Orang yang berdiri di hadapan Liv sekarang mengenakan jas 3 kancing berwarna navy blue yang ukurannya begitu pas di tubuh atletis Ian dan berhasil menunjukkan betapa Ian sebenarnya merawat tubuhnya. Pundaknya semakin terlihat lebar dan pasti membuat wanita normal manapun bersedia bersandar di sana. Belum lagi rambutnya yang biasanya berantakan dan mencuat ke sana kemari, sekarang tampak diberi pomade dan disisir ke arah yang sama. Liv merasa seperti melihat Siwon Choi saat menghadiri acara resmi. Sepatu lusuhnya tergantikan loafer hitam mengkilap yang begitu gaya seperti para model di catwalk. Terakhir yang membuat Liv ternganga adalah tidak adanya kacamata Ian yang otomatis membuat wajahnya terlihat berbeda. Sekarang dia mengerti kenapa Superman dan Clark Kent tidak dapat dikenali sebagai orang yang sama.
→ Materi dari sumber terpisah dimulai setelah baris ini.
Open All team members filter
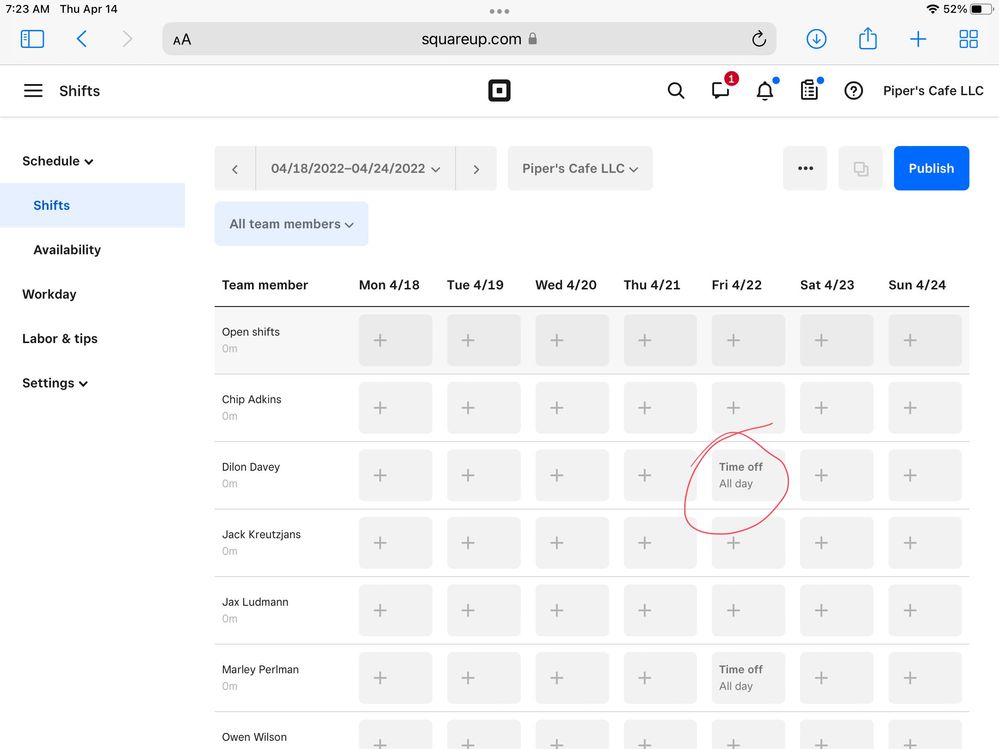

Atas semua keterkejutan Liv yang ditunjukkan oleh ekspresi wajahnya yang seperti orang bodoh, Liv berhasil mengeluarkan suara hanya untuk bertanya, “Lo minus berapa sih?”
***
Begitu Liv membukakan pintu untuknya, wajah Liv langsung menganga dan Ian tahu itu. Tapi Ian tidak punya waktu untuk mempertanyakan kenapa Liv seperti melihat Justin Bieber muncul di hadapan pintunya. Bagi Ian sendiri dia begitu terpaku melihat penampilan Liv. Gaun biru tua yang senada dengan jas yang dikenakan Ian. Gaun itu menempel begitu pas di tubuh Liv. Pikiran nakal Ian sebagai laki-laki langsung mengarah kepada bagaimana cara melepaskan gaun itu. Cepat-cepat diusirnya pikiran itu. Ian masih terpana dengan riasan wajah Liv yang sederhana namun tetap terlihat menawan. Kulit mulus Liv yang lebih banyak terekspos malam ini. Juga rambut panjang Liv yang diberi ikal-ikal kecil di ujungnya, dilengkapi dengan jepit kecil di sebelah kanan. Ian hanya bisa menelan ludah.
“2,5,” jawab Ian atas pertanyaan Liv yang di luar dugaannya.
“Oh,” Liv mengangguk. “Jadi masih bisa liat tanpa kacamata ya?”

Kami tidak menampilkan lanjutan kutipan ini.